Problem set:
1. From the passage on the Hôtel-Dieu below, list every area of diabetes research in which the department is said to be at the forefront.
2. Carry on the passage about the Hôtel-Dieu below from the point where it stops, keeping its technical register.

Selected excerpt:
--------
The Hôtel-Dieu is the top casualty centre for dealing with emergency cases for parts of central Paris. Indeed, it is the only emergency centre for the first nine arrondissements and is the local centre for the first four.

For the last 50 years, it has been home to the diabetes and endocrine illnesses clinical department. It deals almost exclusively with the screening, treatment and prevention of the complications associated with diabetes mellitus. It is also a referral service for hypoglycemia. Oriented towards informing the patient (therapeutic education) and technological innovation, it offers a large choice of care facilities for all levels of complications. It is also at the forefront of diabetes research in such areas as new insulins and drugs, the effects of nutrition, external and implanted pumps, glucose sensors and artificial pancreas.
--------
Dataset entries

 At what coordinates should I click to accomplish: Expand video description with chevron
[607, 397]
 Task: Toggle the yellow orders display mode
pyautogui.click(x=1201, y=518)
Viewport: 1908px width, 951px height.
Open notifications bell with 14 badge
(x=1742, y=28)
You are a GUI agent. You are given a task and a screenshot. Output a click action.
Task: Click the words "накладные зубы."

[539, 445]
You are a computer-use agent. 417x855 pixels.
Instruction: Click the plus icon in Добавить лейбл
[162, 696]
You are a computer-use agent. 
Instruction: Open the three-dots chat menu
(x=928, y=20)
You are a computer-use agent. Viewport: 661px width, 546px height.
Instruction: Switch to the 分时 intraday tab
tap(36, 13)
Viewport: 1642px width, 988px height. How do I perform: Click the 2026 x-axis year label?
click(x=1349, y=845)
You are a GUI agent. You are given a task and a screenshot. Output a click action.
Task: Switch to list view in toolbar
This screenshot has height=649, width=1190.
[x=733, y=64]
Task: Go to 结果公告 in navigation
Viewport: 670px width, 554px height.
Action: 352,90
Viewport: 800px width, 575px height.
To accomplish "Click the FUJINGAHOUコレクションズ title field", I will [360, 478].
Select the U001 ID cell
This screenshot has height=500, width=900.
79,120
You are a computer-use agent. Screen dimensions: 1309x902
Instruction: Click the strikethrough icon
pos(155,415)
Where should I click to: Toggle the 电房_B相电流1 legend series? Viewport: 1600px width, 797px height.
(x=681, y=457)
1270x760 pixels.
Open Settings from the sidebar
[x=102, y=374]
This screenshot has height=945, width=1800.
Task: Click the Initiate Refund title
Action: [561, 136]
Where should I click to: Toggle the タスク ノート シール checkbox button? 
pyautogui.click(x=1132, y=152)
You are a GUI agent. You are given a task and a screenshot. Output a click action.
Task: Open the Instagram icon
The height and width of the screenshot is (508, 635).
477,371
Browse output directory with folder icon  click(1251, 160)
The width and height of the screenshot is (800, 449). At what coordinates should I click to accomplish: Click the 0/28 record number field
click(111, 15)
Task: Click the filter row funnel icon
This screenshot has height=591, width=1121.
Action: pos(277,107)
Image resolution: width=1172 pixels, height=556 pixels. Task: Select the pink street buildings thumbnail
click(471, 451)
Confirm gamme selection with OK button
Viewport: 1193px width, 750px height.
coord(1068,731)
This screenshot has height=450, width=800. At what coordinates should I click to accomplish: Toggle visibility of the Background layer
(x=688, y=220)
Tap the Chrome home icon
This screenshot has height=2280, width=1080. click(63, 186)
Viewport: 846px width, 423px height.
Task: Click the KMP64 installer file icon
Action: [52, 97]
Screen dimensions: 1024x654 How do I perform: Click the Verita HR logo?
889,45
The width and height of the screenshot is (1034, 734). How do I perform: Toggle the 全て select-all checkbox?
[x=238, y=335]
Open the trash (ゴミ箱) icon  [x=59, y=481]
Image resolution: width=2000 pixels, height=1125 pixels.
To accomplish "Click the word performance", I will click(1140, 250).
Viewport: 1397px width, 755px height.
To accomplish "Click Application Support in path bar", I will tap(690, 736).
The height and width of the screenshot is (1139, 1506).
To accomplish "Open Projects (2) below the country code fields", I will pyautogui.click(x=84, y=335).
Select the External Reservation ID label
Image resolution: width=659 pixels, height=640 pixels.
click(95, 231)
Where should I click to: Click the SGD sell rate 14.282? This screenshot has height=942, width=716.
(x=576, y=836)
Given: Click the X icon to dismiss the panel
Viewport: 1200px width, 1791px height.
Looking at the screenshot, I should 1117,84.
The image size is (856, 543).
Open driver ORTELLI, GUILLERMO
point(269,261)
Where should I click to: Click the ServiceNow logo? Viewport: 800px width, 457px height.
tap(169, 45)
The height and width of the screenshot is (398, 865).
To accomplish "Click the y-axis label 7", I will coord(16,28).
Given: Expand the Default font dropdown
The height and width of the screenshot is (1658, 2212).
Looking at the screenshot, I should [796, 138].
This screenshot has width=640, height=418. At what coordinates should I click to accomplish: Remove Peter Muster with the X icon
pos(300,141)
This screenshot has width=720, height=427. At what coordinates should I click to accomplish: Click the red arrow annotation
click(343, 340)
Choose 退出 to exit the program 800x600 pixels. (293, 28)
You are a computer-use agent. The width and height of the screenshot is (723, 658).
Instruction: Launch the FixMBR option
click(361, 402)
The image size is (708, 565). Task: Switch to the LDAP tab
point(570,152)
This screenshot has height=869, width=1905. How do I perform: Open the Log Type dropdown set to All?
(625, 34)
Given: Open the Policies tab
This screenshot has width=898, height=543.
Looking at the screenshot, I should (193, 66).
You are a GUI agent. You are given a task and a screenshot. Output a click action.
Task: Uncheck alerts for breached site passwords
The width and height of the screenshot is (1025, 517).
--------
Answers for the tasks:
1.
- New insulins and drugs
- The effects of nutrition
- External and implanted pumps
- Glucose sensors
- Artificial pancreas

2.
More recently, a major department for ophthalmology (emergencies, surgery and research) has been developed at the Hôtel-Dieu, under the supervision of Yves Pouliquen.

==Notable figures==
In 1748, Hyacinthe Théodore Baron, dean of the Faculty of Medicine in Paris from 1750 to 1753 and member of the Academy of Sciences, practised at this hospital.

Other notable physicians, researchers, and surgeons who practised at the hospital include Jean Méry, Forlenze, Bichat, Dupuytren, Adrien Proust, Hartmann, Desault, Récamier, Dieulafoy, Trousseau, Ambroise Paré, Marc Tiffeneau, Augustin Gilbert.